### Aufgaben
a) Gib den Textauszug zu Paris-Roubaix wortgetreu wieder, beginnend bei „Paris-Roubaix Cancellara-Style (dieser“ und endend bei „auf schwierigem Terrain.“.
b) Welche Personen nennt der Textauszug zu Paris-Roubaix mit Vor- und Nachnamen?

### Textauszug
Glücklickerweise bekam, ausser auf Twitter und wahrscheinlich im amerikanischen Fernsehen, niemand etwas von dem Besuch des berühmten Triathleten Lance Armstrong mit, welcher sein ehemaliges Team Radioshack-Nissan vor dem Start besuchte und erfolgreich davon ablenkte, dass ihn im Grunde die Tradition von Paris-Roubaix und der Frühjahrsklassiker nie interessiert hatte. Eigentlich erinnerte seine Anwesenheit nur alle daran, was für ein Downgrade der scharlachrote Buchstabe seit der Fusion auf Fränk & Andys Brust bedeutet…

Zurück zum Rennen: der Weg nach Roubaix war steinig, staubig und und verdammt anstrengend. Nicht nur das überdurchschnittlich schnelle Gebolze am Anfang des Rennens machte den Fahrern zu schaffen, den meisten lag noch die Flandern-Rundfahrt von letztem Sonntag in den Beinen. Eine Wasserflasche erledigte an dem Tag in Belgien das, was die Steine richtung Roubaix in den Vorjahren nicht schafften: Fabian Cancellara fehlte mit einem 4-fach gebrochenen Schlüsselbein und fuhr bei uns nur im Gedanken mit. Was hätte Fabu anrichten können, wenn er dabei gewesen wäre? Er hätte Tom Boonens Attacke auf den letzten 53 Kilometern eigenhändig zunichte gemacht, dabei wahrscheinlich noch die vier Fahrer von Sky mitgezogen, welche es beim besten Willen nicht schafften, Boonen’s Vorsprung von erst 30 Sekunden, dann einer Minute wieder reinzuholen. Dabei hätten es alle von vornherein wissen müssen: Boonen hatte keine Handschuhe an, auch das Lenkerband liess er nur in einer Schicht verlegen. So ein harter Hund!
Paris-Roubaix Cancellara-Style (dieser tat es nämlich auf die selbe Weise im Jahr 2010) und das auch noch unter 6 Stunden zu gewinnen gebührt Respekt. Tommeke ist mit Abstand derzeit der beste Fahrer auf schwierigem Terrain.

### Datenliste

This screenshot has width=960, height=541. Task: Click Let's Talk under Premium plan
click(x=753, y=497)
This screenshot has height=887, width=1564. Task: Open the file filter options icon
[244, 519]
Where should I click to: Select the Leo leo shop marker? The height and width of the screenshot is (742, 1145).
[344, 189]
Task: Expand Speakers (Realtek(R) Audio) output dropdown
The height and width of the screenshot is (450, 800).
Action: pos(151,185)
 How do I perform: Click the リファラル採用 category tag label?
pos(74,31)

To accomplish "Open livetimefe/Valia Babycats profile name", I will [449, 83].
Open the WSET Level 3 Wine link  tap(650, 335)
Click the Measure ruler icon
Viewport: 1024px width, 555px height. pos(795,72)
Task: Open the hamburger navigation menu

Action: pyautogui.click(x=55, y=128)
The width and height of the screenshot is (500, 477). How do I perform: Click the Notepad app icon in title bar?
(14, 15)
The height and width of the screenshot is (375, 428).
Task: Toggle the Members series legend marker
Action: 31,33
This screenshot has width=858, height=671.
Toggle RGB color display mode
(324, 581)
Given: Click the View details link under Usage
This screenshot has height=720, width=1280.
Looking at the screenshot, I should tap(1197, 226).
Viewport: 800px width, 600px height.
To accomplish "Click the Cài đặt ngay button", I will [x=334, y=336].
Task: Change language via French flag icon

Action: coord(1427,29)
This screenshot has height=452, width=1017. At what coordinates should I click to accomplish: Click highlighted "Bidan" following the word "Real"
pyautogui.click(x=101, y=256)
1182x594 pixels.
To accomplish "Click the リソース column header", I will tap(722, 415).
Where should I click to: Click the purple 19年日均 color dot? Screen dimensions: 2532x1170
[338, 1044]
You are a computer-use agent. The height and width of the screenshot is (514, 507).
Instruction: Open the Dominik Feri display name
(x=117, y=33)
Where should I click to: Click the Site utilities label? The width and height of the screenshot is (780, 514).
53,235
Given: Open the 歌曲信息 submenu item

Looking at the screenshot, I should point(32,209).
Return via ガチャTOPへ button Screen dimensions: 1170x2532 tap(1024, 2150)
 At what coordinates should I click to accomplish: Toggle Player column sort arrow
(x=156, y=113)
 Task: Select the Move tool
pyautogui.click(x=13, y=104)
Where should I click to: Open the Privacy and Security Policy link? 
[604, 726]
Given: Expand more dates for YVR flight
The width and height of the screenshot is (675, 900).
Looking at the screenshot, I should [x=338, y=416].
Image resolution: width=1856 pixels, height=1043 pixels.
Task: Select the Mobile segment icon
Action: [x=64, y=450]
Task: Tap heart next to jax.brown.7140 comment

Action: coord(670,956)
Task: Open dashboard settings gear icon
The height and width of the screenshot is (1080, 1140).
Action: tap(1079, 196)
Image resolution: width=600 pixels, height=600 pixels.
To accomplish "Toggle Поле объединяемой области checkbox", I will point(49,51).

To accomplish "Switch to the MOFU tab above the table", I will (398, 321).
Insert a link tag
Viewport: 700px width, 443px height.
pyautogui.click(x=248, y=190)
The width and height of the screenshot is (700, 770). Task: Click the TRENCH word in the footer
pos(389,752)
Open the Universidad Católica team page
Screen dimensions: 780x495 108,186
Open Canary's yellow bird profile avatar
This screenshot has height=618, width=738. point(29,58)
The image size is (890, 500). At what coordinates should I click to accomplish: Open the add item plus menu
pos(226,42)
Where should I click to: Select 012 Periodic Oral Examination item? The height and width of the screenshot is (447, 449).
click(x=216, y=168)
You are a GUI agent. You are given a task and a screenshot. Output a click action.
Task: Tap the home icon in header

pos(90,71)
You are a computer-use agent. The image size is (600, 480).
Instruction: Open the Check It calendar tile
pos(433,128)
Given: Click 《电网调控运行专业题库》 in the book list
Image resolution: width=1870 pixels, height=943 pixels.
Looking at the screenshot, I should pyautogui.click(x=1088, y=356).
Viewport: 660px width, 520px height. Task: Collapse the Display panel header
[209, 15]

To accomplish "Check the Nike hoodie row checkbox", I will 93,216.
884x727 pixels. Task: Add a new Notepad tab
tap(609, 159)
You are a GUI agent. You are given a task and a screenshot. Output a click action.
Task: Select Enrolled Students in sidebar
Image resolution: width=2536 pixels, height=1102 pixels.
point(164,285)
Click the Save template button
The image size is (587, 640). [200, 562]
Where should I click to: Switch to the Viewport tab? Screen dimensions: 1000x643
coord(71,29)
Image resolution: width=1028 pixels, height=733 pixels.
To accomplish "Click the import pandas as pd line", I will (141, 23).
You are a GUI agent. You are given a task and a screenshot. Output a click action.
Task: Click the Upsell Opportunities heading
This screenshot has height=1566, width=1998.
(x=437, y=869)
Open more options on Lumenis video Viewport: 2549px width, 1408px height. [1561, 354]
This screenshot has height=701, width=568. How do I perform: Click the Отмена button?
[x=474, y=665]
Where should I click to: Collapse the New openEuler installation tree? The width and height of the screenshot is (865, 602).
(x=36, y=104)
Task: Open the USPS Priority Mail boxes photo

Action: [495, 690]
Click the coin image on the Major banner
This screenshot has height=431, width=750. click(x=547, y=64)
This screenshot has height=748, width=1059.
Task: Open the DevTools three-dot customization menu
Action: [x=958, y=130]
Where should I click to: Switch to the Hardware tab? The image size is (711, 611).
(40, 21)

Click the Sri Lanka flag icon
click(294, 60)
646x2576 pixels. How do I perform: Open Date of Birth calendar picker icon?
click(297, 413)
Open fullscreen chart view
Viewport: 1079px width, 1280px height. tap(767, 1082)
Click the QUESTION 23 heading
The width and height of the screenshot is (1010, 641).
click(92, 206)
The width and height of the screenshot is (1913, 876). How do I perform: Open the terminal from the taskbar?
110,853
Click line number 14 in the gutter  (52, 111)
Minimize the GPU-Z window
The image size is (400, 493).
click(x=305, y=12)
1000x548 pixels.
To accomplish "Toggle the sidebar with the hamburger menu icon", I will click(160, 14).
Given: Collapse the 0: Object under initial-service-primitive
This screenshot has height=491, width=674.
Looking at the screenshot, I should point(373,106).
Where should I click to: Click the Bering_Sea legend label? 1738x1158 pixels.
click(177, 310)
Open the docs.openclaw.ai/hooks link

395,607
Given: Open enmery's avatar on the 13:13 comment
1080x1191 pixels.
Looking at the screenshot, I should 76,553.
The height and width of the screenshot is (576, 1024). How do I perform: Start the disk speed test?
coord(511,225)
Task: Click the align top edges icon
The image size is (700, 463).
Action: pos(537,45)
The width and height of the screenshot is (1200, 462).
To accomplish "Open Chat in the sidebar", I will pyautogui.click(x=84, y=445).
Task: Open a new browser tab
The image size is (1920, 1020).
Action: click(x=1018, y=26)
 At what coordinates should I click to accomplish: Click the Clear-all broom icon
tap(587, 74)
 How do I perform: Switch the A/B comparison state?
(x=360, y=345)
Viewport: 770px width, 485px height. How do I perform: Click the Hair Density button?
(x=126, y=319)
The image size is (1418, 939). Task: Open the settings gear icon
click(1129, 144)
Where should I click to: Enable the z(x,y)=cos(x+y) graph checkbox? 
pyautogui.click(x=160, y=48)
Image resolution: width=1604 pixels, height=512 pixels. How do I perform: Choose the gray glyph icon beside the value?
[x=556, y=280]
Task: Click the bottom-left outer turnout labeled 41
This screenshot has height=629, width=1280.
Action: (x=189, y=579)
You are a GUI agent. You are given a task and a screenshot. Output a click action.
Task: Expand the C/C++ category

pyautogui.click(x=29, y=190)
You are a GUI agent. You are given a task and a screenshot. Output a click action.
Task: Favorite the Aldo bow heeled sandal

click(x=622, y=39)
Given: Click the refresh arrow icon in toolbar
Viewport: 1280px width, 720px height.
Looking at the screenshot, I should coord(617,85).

### Lösungen
a)
Paris-Roubaix Cancellara-Style (dieser tat es nämlich auf die selbe Weise im Jahr 2010) und das auch noch unter 6 Stunden zu gewinnen gebührt Respekt. Tommeke ist mit Abstand derzeit der beste Fahrer auf schwierigem Terrain.

b) Lance Armstrong, Fabian Cancellara, Tom Boonen